This might seem a peculiar place to begin, given the singularity of the watch above but if you pay attention to the numbers put out by the independent body that keeps tabs on Swiss watch exports, you’ll have noticed a significant trend developing over the past few years. In sum, as volumes of timepieces are shrinking, values are soaring.

The pandemic has only exacerbated this transfer. This, while perhaps not immediately riveting to most people, is relevant, because it goes some way to explaining why a brand that makes a hard-as-nails diver’s watch is also making a bold-as-brass jewellery cornerstone piece like the Sparkling Free Wheel. But as horolophiles will know, Ulysse Nardin is famous first for its high-end wristwear. The Freak, aptly named and introduced 20 years ago, lost its crown and turned a mechanical movement into hands. And the brand is a creator of arcane wristwatch automata, too – some of them distinctly seductive, all of them high-tariff, many extremely coveted and collectible. The Genghis Khan for example, while not erotic, now commands for more than A$1 million, if you are to pay attention to Chrono24’s listings.

**Exercise instructions**
According to the passage on Ulysse Nardin watches, what trend do the Swiss watch export numbers show? The rows that come next are separate material, unrelated to the passage.

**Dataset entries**
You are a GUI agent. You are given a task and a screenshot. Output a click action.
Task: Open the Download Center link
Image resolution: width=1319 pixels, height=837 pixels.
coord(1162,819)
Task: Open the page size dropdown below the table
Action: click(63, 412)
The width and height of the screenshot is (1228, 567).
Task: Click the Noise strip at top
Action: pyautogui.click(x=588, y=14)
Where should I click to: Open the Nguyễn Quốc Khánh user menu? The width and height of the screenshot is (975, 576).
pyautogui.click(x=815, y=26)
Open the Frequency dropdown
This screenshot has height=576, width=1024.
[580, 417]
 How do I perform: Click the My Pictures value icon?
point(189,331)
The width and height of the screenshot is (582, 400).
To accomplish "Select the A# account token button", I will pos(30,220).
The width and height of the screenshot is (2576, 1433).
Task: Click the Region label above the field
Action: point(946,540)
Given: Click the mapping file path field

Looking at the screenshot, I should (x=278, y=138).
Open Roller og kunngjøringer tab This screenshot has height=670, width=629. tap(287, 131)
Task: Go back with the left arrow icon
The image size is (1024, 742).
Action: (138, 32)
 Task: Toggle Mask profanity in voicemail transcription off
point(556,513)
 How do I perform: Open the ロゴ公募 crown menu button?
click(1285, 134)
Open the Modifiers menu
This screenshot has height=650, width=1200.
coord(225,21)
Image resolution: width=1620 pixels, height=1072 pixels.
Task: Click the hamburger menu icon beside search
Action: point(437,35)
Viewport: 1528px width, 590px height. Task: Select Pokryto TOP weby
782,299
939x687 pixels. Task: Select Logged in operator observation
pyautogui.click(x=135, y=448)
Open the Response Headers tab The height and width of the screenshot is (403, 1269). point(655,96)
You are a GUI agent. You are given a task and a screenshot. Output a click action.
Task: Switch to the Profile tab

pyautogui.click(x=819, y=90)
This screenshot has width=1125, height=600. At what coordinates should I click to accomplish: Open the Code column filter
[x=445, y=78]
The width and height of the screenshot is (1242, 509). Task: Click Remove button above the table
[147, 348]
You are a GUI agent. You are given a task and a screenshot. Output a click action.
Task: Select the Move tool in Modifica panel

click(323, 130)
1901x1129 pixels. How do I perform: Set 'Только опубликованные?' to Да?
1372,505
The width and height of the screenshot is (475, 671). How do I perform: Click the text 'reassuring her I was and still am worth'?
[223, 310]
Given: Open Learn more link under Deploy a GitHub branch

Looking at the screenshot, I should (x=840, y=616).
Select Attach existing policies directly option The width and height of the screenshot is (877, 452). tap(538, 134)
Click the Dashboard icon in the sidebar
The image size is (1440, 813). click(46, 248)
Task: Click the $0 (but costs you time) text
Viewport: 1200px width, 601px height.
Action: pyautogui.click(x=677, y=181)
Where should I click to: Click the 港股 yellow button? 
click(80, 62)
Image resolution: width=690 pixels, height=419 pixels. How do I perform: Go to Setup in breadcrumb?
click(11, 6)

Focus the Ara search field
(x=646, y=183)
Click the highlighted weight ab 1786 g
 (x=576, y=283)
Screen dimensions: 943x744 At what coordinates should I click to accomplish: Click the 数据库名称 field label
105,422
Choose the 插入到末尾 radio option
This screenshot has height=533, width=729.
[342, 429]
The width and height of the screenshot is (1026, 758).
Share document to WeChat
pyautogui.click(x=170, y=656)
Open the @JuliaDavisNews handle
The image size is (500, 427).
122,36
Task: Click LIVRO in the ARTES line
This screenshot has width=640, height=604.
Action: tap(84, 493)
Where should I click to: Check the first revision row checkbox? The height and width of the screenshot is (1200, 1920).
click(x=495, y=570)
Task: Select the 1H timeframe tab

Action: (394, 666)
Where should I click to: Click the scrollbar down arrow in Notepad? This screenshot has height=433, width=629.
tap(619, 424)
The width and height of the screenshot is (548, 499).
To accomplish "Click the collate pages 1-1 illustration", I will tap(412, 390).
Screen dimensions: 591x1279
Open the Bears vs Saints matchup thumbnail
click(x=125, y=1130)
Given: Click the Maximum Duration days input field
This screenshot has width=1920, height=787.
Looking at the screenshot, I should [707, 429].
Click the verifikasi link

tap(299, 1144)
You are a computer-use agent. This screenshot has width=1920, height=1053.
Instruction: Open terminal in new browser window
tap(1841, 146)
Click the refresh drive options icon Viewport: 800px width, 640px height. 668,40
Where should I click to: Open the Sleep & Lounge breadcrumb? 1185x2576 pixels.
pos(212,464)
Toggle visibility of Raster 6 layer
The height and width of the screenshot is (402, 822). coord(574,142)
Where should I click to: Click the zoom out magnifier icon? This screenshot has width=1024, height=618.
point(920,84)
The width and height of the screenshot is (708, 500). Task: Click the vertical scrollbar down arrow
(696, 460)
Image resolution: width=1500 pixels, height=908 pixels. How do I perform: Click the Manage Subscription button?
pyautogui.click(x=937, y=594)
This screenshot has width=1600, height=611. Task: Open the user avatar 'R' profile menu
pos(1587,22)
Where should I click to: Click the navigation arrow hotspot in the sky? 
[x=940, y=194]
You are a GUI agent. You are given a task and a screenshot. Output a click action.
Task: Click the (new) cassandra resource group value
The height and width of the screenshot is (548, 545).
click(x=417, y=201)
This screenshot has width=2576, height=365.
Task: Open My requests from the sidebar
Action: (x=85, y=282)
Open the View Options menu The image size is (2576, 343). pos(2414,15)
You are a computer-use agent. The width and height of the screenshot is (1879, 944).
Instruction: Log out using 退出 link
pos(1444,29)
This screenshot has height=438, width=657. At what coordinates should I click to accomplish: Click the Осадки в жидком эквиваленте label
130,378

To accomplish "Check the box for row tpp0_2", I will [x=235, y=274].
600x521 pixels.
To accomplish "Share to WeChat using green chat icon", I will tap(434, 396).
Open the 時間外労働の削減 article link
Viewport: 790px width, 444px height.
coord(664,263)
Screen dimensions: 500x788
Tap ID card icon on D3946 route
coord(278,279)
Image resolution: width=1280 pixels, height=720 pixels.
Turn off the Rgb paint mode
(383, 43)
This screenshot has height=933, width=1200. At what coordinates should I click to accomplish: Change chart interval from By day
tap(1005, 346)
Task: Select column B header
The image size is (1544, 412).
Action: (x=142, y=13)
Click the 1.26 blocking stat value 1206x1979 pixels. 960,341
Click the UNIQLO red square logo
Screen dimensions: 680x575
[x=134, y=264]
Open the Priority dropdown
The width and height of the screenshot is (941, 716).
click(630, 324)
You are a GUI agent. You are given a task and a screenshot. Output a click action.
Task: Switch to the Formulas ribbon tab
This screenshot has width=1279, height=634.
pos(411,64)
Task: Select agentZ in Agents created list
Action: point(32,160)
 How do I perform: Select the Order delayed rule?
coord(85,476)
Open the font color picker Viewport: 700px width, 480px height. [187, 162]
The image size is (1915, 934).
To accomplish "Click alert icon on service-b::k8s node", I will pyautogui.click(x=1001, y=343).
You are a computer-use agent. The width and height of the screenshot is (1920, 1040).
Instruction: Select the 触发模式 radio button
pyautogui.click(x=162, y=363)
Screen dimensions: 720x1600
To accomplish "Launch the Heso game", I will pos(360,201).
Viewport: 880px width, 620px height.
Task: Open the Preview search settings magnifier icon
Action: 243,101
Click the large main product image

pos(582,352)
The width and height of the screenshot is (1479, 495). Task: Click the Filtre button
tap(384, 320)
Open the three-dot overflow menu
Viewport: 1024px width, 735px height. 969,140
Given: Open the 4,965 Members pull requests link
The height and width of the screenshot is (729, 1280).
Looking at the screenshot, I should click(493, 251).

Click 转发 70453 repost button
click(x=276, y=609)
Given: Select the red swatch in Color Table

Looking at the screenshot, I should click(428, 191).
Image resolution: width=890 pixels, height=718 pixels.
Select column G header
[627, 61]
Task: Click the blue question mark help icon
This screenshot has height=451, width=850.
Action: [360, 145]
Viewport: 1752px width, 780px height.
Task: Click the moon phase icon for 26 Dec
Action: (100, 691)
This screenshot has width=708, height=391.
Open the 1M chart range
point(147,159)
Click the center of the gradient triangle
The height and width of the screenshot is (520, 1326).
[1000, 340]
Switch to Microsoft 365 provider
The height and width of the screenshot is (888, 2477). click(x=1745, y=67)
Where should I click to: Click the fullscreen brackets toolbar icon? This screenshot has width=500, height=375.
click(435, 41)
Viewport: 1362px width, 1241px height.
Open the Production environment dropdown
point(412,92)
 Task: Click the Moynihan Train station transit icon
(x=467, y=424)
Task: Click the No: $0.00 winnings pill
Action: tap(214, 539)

**Exercise result**
Volumes of timepieces are shrinking while values are soaring.